In recent years, THE VOID has been researching and experimenting with audiovisual production and distribution. This also prompted the event “Blurring the format.” This event consisted of two parts. First, there was a presentation of the multimedia research, which was followed by a debate.

Carlo De Gaetano was one of the participants invited to take part in this debate because of his expertise in data visualization for social research. Carlo represented the collective of visual methodologies collective. During this debate, the aim was not to answer as an expert but rather to create new issues and start conversations.

The reason for participating in this debate was that Carlo has, within the context of Climate Imaginaries at Sea, designed two workshops that combine speculative landscaping, climate imaginaries, and AI in a participatory setting.

The first workshop was held at the Festival of Society 5.0. They assembled a unique audiovisual collection from the Sound and Vision archives for the session that depicts people’s interactions with water in the Netherlands. Carlos allowed participants to look through and choose photographs from the collection to use as a visual prompt for visualizing and creating future situations using AI generative models throughout the workshop.

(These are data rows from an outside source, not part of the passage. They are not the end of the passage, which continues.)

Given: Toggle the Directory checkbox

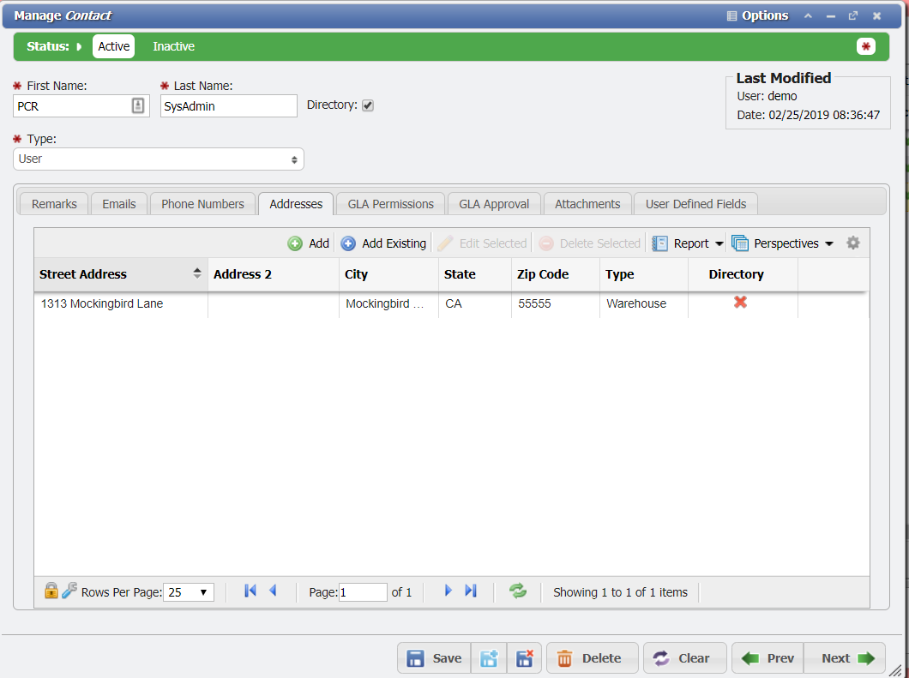Looking at the screenshot, I should coord(368,105).
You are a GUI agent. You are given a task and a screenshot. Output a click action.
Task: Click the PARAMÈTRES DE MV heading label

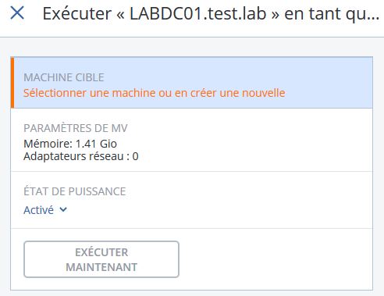[x=76, y=128]
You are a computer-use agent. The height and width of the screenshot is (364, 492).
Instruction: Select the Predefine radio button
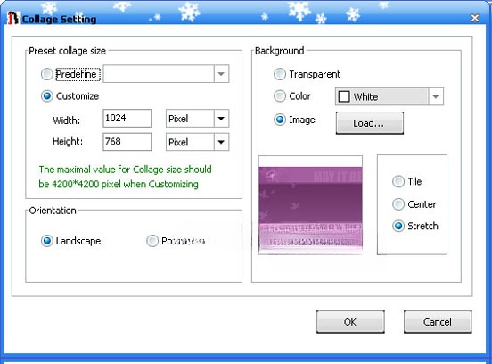[x=46, y=74]
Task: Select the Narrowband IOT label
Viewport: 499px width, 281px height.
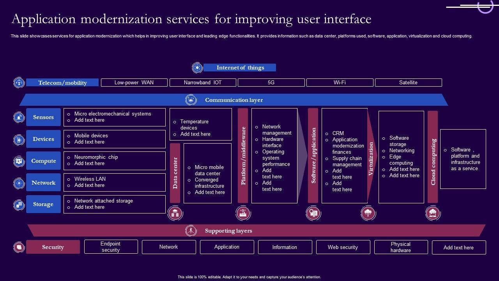Action: (x=203, y=82)
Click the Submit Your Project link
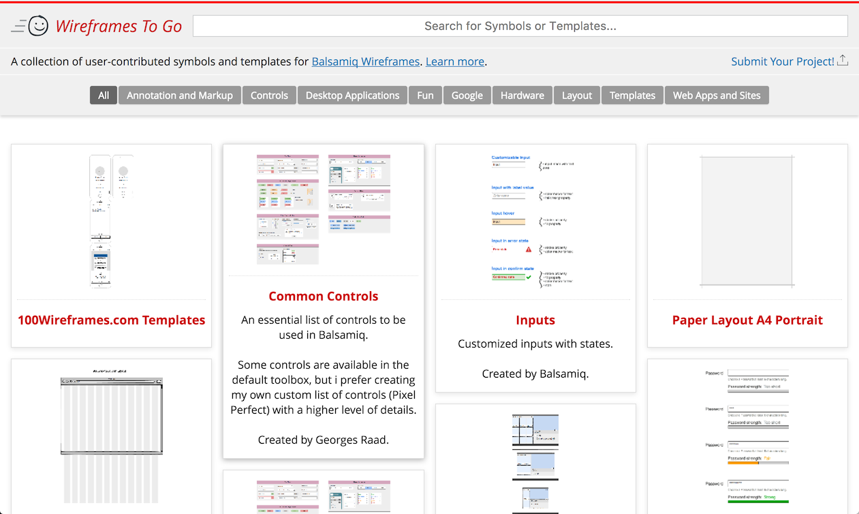Viewport: 859px width, 514px height. click(x=782, y=61)
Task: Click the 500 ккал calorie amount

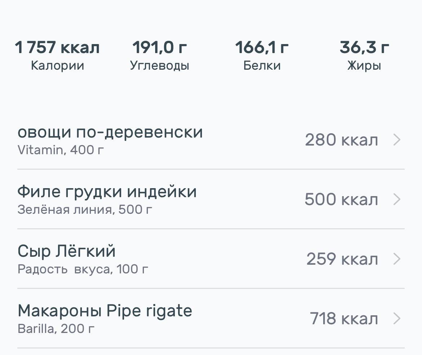Action: (341, 200)
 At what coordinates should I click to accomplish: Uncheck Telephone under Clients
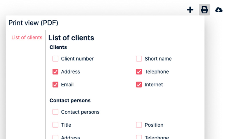(139, 72)
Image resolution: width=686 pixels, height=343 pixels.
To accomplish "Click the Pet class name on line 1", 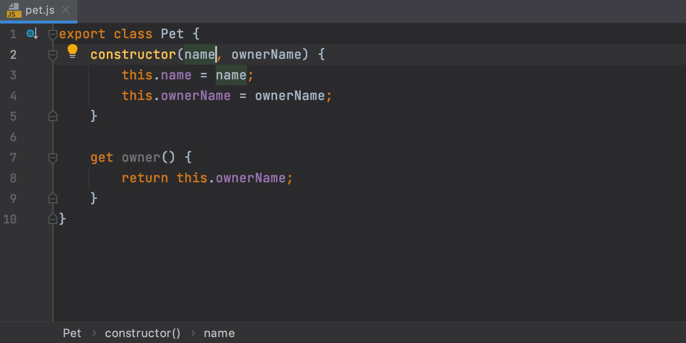I will (x=172, y=34).
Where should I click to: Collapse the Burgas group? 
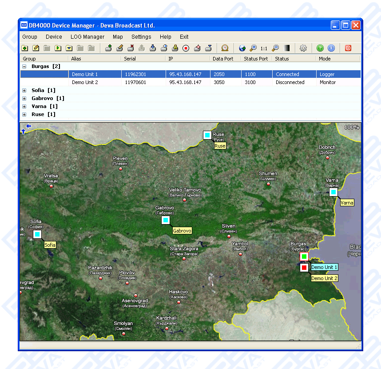tap(24, 66)
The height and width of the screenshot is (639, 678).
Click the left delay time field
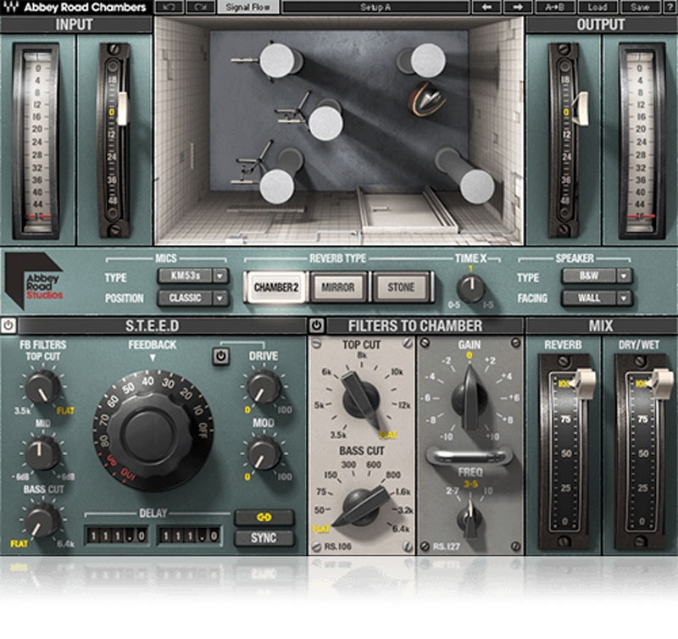[x=116, y=536]
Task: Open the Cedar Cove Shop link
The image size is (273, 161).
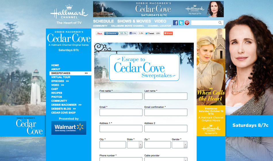Action: click(63, 113)
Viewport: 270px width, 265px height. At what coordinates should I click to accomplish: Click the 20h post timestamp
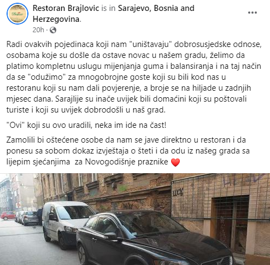(38, 30)
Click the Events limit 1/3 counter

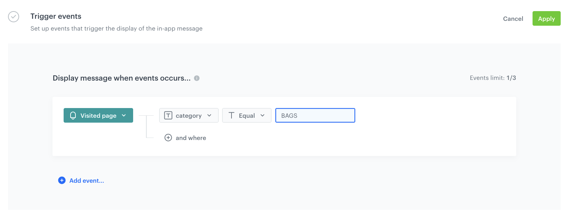coord(493,78)
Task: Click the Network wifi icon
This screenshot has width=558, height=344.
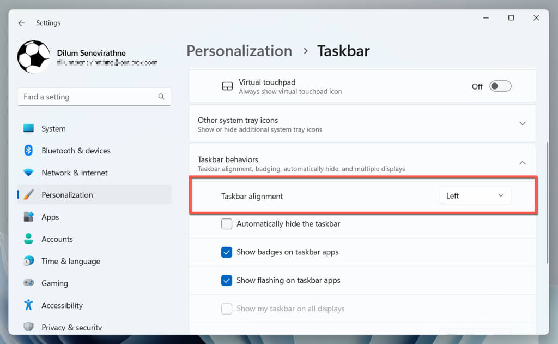Action: tap(29, 173)
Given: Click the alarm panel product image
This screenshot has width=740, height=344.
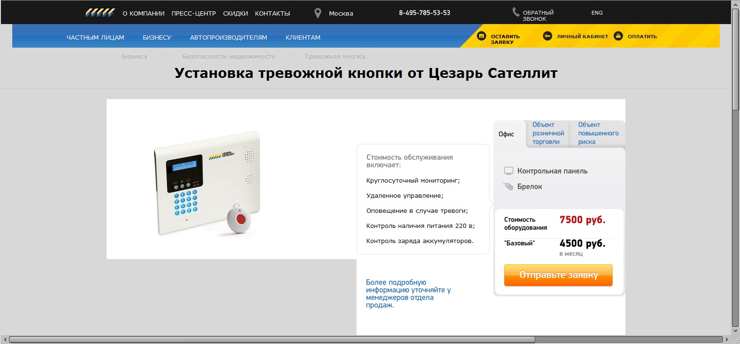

For Dutch high school pupils, the second workshop was conducted as part of a series of classes on sea level rise. They invited them to take a photo of a special area in their lives and consider what it would look like with higher waters 100 years from now. They accomplished this using vivid, provocative graphics jointly created by AI.

Because Carlos designed these workshops, it was valuable that he was able to participate in this debate. This debate was part of the documentation and reflection on the outcomes and experiences of the two workshops.

“We are designing a riso-printed zine. This publication is not a written report or a scientific paper. Through the publication process, we want to give a more-than-textual response to the work done. In doing so, questions emerged about the publication process itself:

  • A question on intent: where is the line between documenting what happened during the workshop, and responding to it?
  • A question on translating: how to convey through riso-print the different outputs (i.e., drawings, dialogues, AI-generated landscapes, soundscapes)? What remains, what gets lost, and what new is discovered through this (visual) translation?
  • A question on perspective and inclusion: how to treat different perspectives and voices that emerged during the workshop with respect while also giving a personal reflection on them?”

Looking back on this, Carlo indicates that it felt like an introduction to how everyone was coping with various publication methods, then a debate.